Exploring Changes in Preferences in Beer Across the US
Exploring #TidyTuesday Great American Beer Festival
This week, we explore which beer styles and categories are over/under represented in the Great American Beer Festival winners. I will be focusing on answering the following two questions:
- Are recent changes in popularity of awarded beers driven by
brewery location
,beer styles
, or both? - To what extent do breweries geo-aggregate
beer styles
for award winning beers?
Exploring the data
library(readr)
library(ggplot2)
library(stringr)
library(tidyr)
library(dplyr)
library(forcats)
library(fuzzyjoin)
library(stringdist)
library(tigris)
library(plotly)
beer_styles <- read_csv("beer_styles.csv")

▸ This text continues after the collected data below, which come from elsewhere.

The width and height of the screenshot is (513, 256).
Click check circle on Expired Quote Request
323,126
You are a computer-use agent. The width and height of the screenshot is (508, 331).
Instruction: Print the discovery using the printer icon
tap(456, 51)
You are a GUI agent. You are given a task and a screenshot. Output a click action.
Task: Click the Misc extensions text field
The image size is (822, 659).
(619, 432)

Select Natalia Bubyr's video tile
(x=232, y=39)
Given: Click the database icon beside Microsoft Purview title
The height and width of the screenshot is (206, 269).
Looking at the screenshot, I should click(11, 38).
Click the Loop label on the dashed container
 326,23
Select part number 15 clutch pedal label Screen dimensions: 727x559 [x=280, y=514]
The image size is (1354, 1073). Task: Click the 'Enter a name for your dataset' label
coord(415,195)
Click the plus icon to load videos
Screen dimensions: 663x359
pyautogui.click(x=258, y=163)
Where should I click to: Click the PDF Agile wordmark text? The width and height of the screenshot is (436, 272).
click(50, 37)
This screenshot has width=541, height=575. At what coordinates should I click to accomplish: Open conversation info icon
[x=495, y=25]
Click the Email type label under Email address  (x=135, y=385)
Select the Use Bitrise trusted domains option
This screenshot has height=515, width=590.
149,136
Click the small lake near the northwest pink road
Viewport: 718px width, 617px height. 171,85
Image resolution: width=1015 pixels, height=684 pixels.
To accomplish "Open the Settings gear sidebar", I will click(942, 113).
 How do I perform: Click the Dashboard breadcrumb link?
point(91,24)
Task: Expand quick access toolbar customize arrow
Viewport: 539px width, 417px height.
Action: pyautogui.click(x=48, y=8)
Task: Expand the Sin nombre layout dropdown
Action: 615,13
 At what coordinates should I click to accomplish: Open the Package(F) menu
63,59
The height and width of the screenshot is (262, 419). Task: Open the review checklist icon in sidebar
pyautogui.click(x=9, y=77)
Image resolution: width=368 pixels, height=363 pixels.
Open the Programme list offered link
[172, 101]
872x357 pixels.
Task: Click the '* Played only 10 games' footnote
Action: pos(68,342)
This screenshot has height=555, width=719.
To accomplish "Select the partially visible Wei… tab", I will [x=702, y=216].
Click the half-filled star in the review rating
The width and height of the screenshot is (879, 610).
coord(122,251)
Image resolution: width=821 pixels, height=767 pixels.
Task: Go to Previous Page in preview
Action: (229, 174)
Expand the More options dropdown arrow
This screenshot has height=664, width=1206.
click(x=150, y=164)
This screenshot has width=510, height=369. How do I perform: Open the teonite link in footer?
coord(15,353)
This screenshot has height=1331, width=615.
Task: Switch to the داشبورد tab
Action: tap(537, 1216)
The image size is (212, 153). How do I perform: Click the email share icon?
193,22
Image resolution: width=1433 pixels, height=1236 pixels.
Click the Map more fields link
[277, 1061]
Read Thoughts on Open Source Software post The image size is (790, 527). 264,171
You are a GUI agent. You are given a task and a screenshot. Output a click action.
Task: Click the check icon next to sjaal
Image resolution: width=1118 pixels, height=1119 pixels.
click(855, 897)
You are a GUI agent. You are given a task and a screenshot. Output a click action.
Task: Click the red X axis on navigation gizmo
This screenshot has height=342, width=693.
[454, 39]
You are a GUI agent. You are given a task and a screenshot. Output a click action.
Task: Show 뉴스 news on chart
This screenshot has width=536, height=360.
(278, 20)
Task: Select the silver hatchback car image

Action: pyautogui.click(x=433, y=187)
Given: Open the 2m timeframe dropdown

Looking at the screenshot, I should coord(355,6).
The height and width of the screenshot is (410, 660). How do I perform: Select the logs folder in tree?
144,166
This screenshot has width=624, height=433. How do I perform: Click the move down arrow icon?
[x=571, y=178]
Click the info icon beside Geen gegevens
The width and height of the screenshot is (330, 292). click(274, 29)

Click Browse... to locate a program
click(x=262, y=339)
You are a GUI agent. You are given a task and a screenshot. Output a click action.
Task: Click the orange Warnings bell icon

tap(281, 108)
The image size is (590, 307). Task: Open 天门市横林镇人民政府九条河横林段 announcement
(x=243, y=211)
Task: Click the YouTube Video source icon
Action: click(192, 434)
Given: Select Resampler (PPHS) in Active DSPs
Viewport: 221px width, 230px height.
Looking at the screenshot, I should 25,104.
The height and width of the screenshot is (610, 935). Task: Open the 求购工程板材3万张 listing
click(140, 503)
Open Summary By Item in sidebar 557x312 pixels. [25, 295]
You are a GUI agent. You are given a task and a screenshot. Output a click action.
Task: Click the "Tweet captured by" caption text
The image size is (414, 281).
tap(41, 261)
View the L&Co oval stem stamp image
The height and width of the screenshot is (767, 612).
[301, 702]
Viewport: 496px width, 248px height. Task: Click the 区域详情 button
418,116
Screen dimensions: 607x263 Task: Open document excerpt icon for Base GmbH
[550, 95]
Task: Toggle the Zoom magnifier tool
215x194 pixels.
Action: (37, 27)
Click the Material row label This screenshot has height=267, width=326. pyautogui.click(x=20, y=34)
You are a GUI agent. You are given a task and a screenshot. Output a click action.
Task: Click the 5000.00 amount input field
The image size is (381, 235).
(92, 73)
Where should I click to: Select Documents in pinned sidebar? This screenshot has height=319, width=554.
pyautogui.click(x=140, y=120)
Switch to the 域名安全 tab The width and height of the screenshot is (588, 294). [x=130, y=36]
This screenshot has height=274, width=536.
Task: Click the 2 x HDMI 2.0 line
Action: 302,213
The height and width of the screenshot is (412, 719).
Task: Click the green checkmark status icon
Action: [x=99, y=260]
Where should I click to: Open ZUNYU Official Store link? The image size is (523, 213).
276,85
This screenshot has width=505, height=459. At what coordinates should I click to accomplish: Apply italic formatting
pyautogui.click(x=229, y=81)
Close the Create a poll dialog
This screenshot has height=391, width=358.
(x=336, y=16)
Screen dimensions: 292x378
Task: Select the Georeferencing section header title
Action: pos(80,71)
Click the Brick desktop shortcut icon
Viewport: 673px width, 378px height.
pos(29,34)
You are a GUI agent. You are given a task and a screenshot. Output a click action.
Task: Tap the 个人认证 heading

state_info <- fips_codes %>%
group_by(state) %>%
slice(1) %>%
select(state, state_name)
beer_awards <- readr::read_csv(
paste0("https://raw.githubusercontent.com/rfordatascience/tidytuesday/",
"master/data/2020/2020-10-20/beer_awards.csv")) %>%
mutate(brewery = str_replace(brewery, " Company", ""),
brewery = str_replace(brewery, " Co.", ""))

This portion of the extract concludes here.